Stimulus in Action

By Steve Sailer

01/24/2009

Recently, I wasted about an hour late one night on detours and traffic jams because a three-mile stretch of Interstate 5 is shut down for widening every night from 11pm to 4am. It illustrates a lot of the unpleasant tradeoffs on the horizon in Obama’s Daleyesque ideas for "infrastructure stimulus" spending.

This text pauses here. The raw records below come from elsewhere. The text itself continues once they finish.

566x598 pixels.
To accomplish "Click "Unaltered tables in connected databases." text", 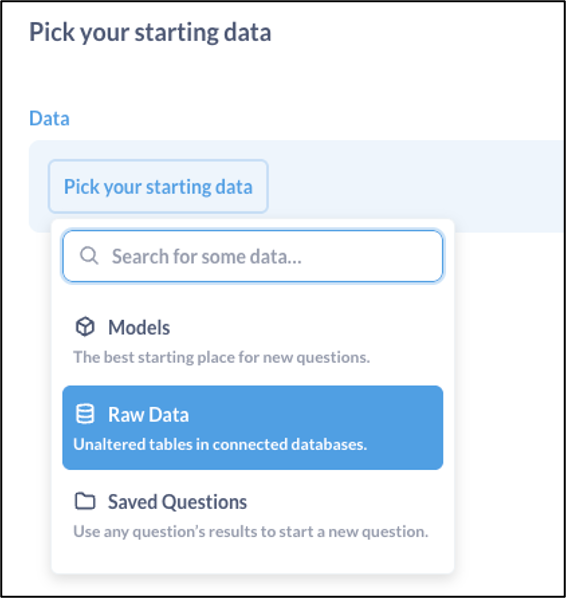I will (x=220, y=445).
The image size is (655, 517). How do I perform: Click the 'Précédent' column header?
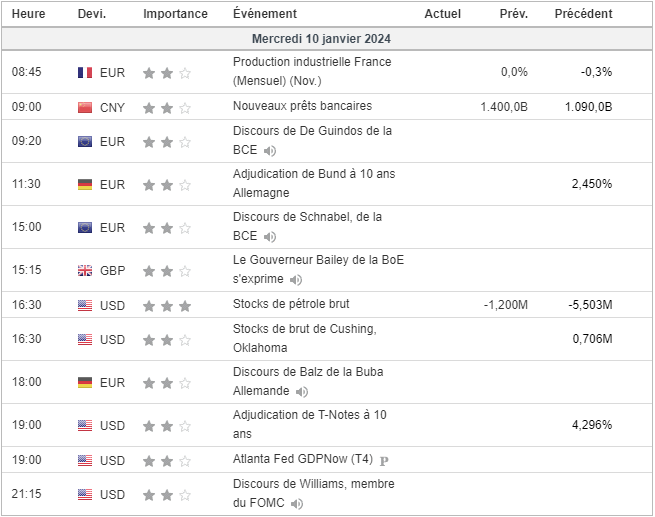pyautogui.click(x=583, y=14)
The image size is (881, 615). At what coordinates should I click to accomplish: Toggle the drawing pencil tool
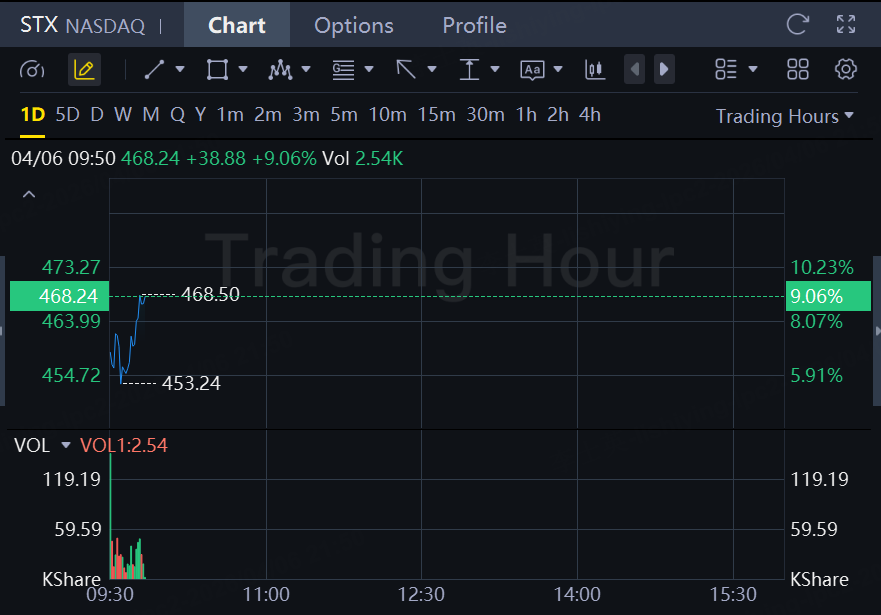(84, 69)
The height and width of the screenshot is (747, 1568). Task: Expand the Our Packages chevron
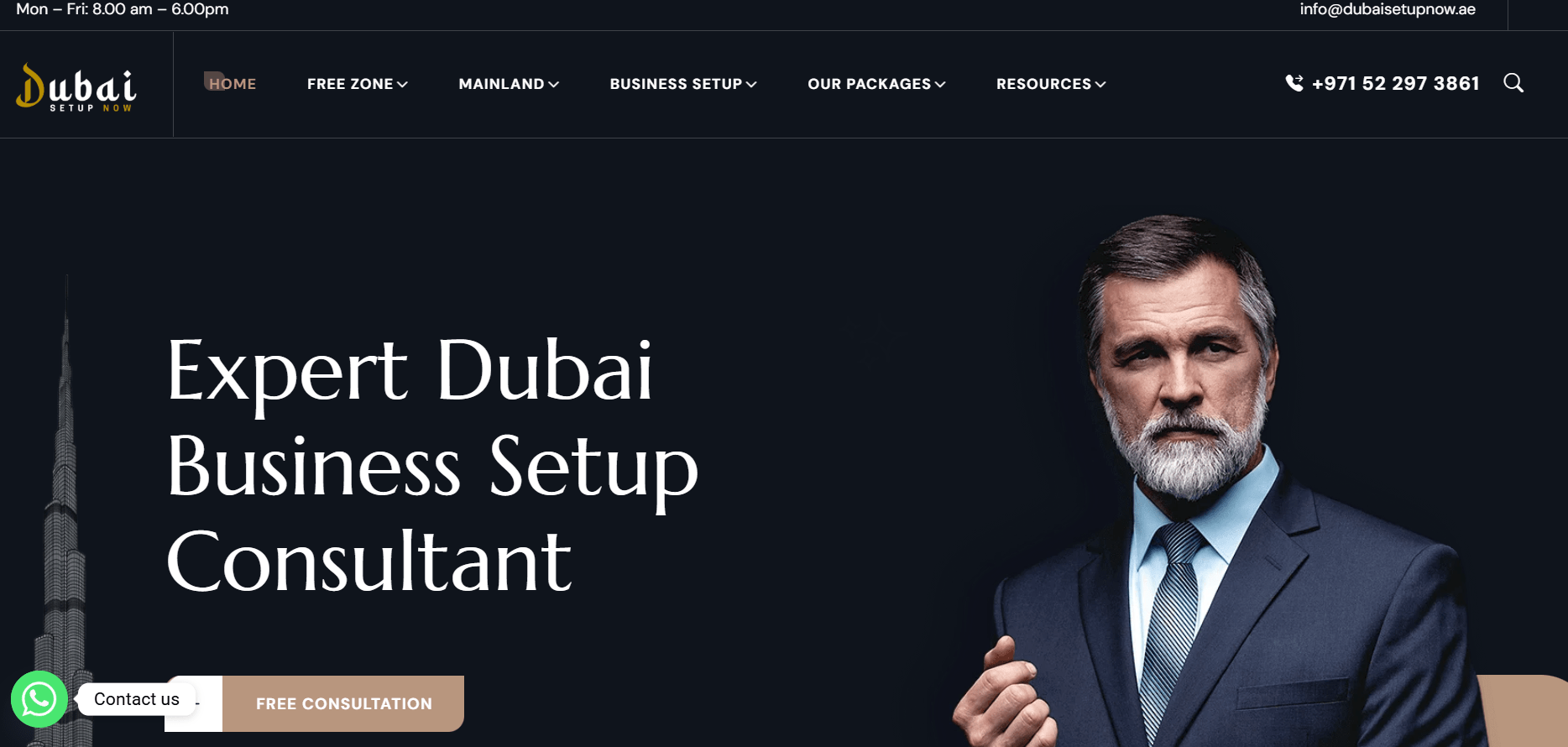[940, 85]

This is the main West Coast highway from San Diego to Seattle, so it’s a crucial artery for trucks, but the long stretch just south of downtown LA, the old Golden State Freeway, is only three lanes each way. For some number of years now, CALTRANS has been adding a fourth lane each way for a stretch at the southern end of the bottleneck in northern Orange County. I have no idea if this will do much good for northbound drivers heading to downtown LA since they still must squeeze down to 3 lanes eventually. For southbound drivers, it will mean traffic speeds up three miles earlier as they go from 3 to 4 lanes.

Notice, however, that because I-5 is such an important part of the nation’s infrastructure, it is only being shut down 5 hours per day: 11pm to 4am. That’s barely half a shift — not much of a job creator and not much of a quick stimulus either. Or Obama could pay to run two shifts a day, creating lots more construction jobs … and completely snarl Southern California traffic.

I suspect a lot of similar tradeoffs will emerge in transportation stimulus spending.

One thing that was readily apparent that night was that there’s a fairly low maximum tolerable density for simultaneous infrastructure projects, which limits how fast you can spend money on infrastructure stimulus. Shutting I-5 was tolerable to me because I-91, which I used for a long detour because it crosses I-5 at a 45 degree angle, wasn’t also shut for upgrading. If they'd both been closed for work, I'd still be out there.

That means that the optimal pace of spending on infrastructure is slow. SoCal freeways, for instance, can aborb a lot of taxpayer money, but they can’t absorb them all that fast without making traffic much worse than it is now.